Killer wives went way beyond `Snapped'

July 20, 2004|By Susan Reimer

OXYGEN, THE cable network where women viewers are supposed to be able to "breathe," launches a new series next month titled Snapped, featuring true-crime stories of women who lost it and killed their mates.

The first episode, scheduled to air at 9 p.m. on Aug. 6, tells the story of Celeste Beard Johnson, who grew up poor, married a rich old guy who granted her every wish, and then arranged for his murder.

The second episode tells the story of Virginia Larzelere, who grew up poor, married a rich dentist who granted her every wish, and then arranged for his murder.

Their stories, brought to you by the same folks who produce A&E's City Confidential, are narrated by raspy-voiced Laura San Giacomo of Just Shoot Me. The show uses the same kinds of grainy family photos, crime-scene film, lame re-enactments and interviews with relatives, prosecutors, police and the local newspaper reporter as City Confidential.

These producers could make a woman's trip to the grocery store look sinister, but we are told right off that these are not ordinary women.

"These are not the old stereotypes of battered women who are trying to defend themselves," says Jupiter Entertainment supervising producer Zak Weisfeld, who also oversees City Confidential.

"This is the dark side of female empowerment. This is not syrupy, and these women are not sympathetic.

"We are turning those conventions about women, mothers and wives on their heads."

Says Debby Beece, Oxygen's president of programming: "We thought it was interesting to learn what makes these seemingly `normal' wives `snap' and commit murder."

I watched the first two episodes, and these women weren't normal and there wasn't much snapping going on.

In both cases, these were cold, calculating women who carefully arranged the murder of their husbands because a blank check wasn't enough.

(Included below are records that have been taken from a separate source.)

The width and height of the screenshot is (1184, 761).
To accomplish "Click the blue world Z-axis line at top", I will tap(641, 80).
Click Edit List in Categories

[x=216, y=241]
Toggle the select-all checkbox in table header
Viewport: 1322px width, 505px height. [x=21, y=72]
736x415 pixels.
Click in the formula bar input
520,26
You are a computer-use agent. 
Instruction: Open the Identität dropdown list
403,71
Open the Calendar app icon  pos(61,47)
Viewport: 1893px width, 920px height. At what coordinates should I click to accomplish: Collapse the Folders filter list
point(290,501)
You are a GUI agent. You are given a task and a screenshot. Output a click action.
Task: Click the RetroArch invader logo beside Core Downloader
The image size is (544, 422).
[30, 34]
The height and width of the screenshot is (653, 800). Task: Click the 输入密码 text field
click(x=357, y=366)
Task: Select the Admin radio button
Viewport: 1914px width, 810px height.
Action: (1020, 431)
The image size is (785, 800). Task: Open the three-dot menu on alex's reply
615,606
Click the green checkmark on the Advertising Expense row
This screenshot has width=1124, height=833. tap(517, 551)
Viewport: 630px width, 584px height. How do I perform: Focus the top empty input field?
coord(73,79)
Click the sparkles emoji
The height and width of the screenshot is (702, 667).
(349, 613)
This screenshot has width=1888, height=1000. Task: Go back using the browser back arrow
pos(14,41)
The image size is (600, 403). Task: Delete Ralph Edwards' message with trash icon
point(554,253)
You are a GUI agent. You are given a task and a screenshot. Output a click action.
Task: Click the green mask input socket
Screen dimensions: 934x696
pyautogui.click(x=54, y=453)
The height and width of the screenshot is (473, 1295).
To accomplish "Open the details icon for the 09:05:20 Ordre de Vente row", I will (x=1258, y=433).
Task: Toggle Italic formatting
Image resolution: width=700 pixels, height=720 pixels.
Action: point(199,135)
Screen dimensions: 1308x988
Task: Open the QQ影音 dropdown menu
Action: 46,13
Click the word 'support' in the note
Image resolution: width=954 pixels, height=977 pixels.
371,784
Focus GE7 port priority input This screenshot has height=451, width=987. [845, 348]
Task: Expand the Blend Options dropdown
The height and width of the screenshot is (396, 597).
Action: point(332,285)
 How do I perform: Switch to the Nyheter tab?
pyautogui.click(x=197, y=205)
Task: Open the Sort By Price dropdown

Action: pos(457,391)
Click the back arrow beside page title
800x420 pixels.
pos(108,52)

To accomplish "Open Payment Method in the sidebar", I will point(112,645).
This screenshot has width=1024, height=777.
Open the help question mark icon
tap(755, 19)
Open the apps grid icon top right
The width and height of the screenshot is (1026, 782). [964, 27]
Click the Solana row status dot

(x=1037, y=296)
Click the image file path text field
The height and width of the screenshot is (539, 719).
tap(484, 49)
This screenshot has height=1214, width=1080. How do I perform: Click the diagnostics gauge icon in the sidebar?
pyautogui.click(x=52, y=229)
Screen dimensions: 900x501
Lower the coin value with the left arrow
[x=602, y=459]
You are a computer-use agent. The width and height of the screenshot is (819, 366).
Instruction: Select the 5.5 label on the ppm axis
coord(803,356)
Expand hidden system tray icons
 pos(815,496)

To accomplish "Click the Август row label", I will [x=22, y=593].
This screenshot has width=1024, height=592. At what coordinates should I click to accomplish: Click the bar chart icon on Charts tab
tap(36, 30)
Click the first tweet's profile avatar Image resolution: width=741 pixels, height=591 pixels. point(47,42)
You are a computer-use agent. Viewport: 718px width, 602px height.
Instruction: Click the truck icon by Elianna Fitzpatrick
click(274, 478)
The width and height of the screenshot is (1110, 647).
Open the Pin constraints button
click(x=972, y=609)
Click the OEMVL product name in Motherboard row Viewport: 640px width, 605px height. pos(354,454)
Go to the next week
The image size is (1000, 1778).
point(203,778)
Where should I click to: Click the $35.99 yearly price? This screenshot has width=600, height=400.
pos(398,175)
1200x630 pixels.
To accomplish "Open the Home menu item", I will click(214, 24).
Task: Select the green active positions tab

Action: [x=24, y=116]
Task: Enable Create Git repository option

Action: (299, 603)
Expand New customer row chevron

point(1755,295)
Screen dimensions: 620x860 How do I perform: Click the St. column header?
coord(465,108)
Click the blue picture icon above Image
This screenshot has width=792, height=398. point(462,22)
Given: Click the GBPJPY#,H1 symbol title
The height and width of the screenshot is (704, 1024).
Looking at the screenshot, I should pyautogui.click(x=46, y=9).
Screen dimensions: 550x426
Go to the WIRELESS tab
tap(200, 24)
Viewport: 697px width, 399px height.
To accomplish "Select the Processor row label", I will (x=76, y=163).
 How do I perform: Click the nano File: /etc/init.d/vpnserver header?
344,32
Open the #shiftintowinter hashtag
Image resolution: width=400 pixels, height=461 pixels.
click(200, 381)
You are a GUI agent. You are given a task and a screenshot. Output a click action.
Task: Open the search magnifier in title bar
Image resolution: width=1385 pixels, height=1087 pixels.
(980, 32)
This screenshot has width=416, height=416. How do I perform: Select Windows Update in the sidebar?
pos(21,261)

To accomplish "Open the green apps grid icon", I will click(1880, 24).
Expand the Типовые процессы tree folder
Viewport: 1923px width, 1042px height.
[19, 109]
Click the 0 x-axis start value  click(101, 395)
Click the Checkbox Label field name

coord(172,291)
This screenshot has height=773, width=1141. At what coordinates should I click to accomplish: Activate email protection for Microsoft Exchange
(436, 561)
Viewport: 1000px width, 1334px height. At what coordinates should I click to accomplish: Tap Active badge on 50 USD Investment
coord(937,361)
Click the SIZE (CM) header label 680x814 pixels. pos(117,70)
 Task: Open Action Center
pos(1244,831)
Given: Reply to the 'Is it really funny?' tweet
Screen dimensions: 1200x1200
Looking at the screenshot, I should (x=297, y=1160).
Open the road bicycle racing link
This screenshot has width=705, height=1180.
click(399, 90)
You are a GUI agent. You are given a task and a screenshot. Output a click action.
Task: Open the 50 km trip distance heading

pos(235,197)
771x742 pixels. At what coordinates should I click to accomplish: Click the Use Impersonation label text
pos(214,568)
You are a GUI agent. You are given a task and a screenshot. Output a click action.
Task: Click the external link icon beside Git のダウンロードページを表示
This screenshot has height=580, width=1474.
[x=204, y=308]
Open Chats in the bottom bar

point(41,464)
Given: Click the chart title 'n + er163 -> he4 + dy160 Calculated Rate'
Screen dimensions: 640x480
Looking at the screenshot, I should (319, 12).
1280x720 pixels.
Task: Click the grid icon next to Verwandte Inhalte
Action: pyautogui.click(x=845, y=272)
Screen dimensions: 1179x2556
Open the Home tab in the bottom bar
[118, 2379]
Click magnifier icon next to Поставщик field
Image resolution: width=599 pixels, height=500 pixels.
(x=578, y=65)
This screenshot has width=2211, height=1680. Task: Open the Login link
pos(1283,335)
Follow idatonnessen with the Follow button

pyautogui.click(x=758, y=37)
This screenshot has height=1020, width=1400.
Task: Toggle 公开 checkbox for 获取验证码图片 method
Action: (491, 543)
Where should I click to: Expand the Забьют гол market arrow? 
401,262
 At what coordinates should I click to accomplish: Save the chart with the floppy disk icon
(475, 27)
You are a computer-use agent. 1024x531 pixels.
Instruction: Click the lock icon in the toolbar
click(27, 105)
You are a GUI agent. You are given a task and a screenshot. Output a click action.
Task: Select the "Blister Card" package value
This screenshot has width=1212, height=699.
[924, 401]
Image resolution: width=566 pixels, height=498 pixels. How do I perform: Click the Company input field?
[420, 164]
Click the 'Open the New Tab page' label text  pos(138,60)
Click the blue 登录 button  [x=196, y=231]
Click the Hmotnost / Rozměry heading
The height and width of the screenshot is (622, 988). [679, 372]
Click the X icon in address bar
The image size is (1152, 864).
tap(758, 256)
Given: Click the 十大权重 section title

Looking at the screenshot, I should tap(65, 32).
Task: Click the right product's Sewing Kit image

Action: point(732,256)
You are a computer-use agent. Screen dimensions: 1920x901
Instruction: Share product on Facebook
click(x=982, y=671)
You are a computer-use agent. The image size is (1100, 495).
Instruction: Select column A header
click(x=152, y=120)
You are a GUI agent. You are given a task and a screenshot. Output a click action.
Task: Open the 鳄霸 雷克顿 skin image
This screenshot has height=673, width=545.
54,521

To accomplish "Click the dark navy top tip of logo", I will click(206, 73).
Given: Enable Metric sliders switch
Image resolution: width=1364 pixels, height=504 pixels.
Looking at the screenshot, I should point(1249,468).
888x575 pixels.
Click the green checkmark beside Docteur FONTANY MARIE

When women "snap," they are more likely to throw a plate across the kitchen at their irritating husbands - or, as in the case of one of my friends, a blender - than they are to take out multiple life-insurance policies and arrange a hit.

Celeste and Virginia hadn't simply had a bad day. Both women wanted boy toys and the bankroll, and they had a plan.

And I am a little confused by the creative direction Oxygen is taking with this new series. Powered by Oprah, Oxygen advertises itself as a "24-hour cable television network that puts a fresh spin on television for women."

"Fresh spin" is one way to describe this series, but "cathartic" might be a better one. Perhaps the promo should be, "Relax and watch women just like you end up on death row because their husbands criticized what they spent on shoes."

What's next? You're Sitting on My Last Nerve, true stories of women who murdered their children on hot summer afternoons rather than simply setting them down in front of cartoons for an hour.

Husbands viewing Snapped might be unnerved by the show's suggestion that the victims thought everything was just fine at home until a masked intruder came through the door with a shotgun.

So, for those men worried that the sin of being boring might be enough to get them killed, there is a new product on the market to help keep track of the wife's mood swings.

It is called the PMS Tracker ("Know When She's Gonna Blow!"), and for $12.95 you will be able to tell what time of the month it is: "manic phase," "rage" or simply "bloated." It also lets you know if it is safe to approach your wife for sex.

However, it won't tell you whether she has just taken out a $2.5 million life-insurance policy on you, or whether she has promised the pool boy that all this could be his if he'll do just one little, bitsy job for her.